На следующий день я явился в отдел кадров Наркомвнудела, где оказалось, что меня три дня тому назад утвердили старшим оперуполномоченным отдела внешнеполитической разведки с присвоением звания капитана государственной безопасности. О своем обещании зачислить меня на работу по исследованию противокоррозийной защиты металла кадровики даже не вспоминали.
Так наступило время оперативной работы в центральном аппарате разведки СССР. Проработав месяца два, мы узнали, что наш преподаватель А. Б. расстрелян, а еще месяц спустя стало известно, что он стал жертвой оговора и клеветы. В тот страшный, 1938 год, безвинно ушли из жизни многие опытные и талантливые разведчики.
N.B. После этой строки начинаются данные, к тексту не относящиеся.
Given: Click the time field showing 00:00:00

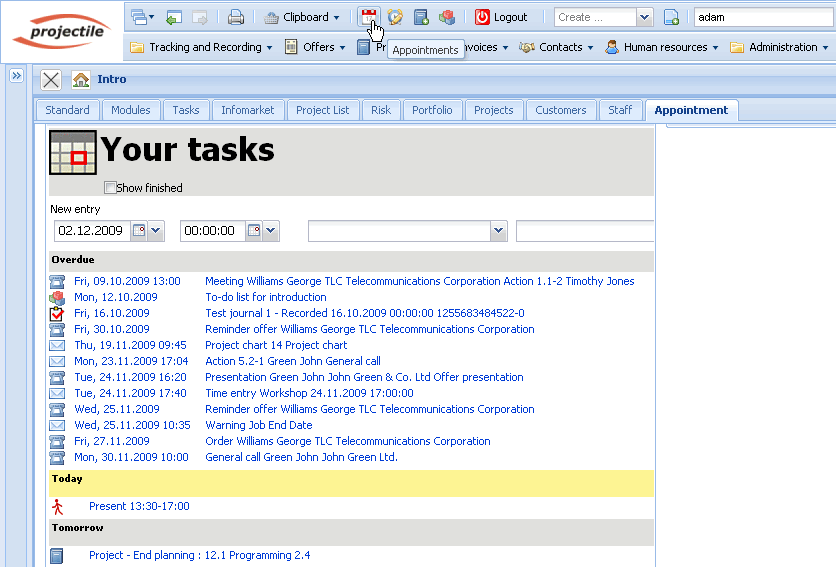Looking at the screenshot, I should pos(212,231).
Весна и лето 1939 года были для нашей родины тревожными и напряженными.
В начале июля меня вызвал к себе начальник разведки и сказал, чтобы в конце этого месяца я выехал на работу в Польшу в качестве заместителя резидента варшавской резидентуры. Моим постоянным местом работы будет город Львов, консульство СССР. Оформление прошло быстро, и я с женой и сыном выехал в Варшаву.
В дипломатическом паспорте стоял вместо моей фамилии псевдоним — Елисеев. Почти два десятилетия я проработал под этим именем.
Когда прибыл в Варшаву, меня сразу же пригласил к себе посол [1] СССР в Польше Николай Иванович Шаронов. Он сказал, чтобы я воздержался от поездки во Львов, поскольку здесь мне придется некоторое время заниматься срочными делами.
Дел оказалось действительно много. После того, как гитлеровская Германия захватила всю Чехословакию, коммунисты этой страны, среди них было немало евреев, стали нелегально переходить границу в Польшу. Москва согласилась на прием значительной части политических эмигрантов. Шаронов поручил мне организовать нелегальный прием их в Варшаве и отправку в СССР. Эта работа заняла почти весь август, фактически до нападения гитлеровской Германии на Польшу 1 сентября 1939 года.
Немцы стремительно продвигались к Варшаве. Посол Шаронов предложил военному атташе Павлу Семеновичу Рыбалко и мне посетить с ним министра иностранных дел Бека и договориться по всем вопросам, связанным с эвакуацией.
На встрече с Беком посол напомнил ему, что месяца четыре тому назад советское правительство в интересах совместной обороны от нападения гитлеровской Германии предложило польскому правительству передать Советскому Союзу несколько аэродромов для базирования советской военной авиации.
— Каковы же сейчас намерения польского правительства в связи с вероломным нападением немцев и их быстрым продвижением к Варшаве? — спросил Шаронов у Бека.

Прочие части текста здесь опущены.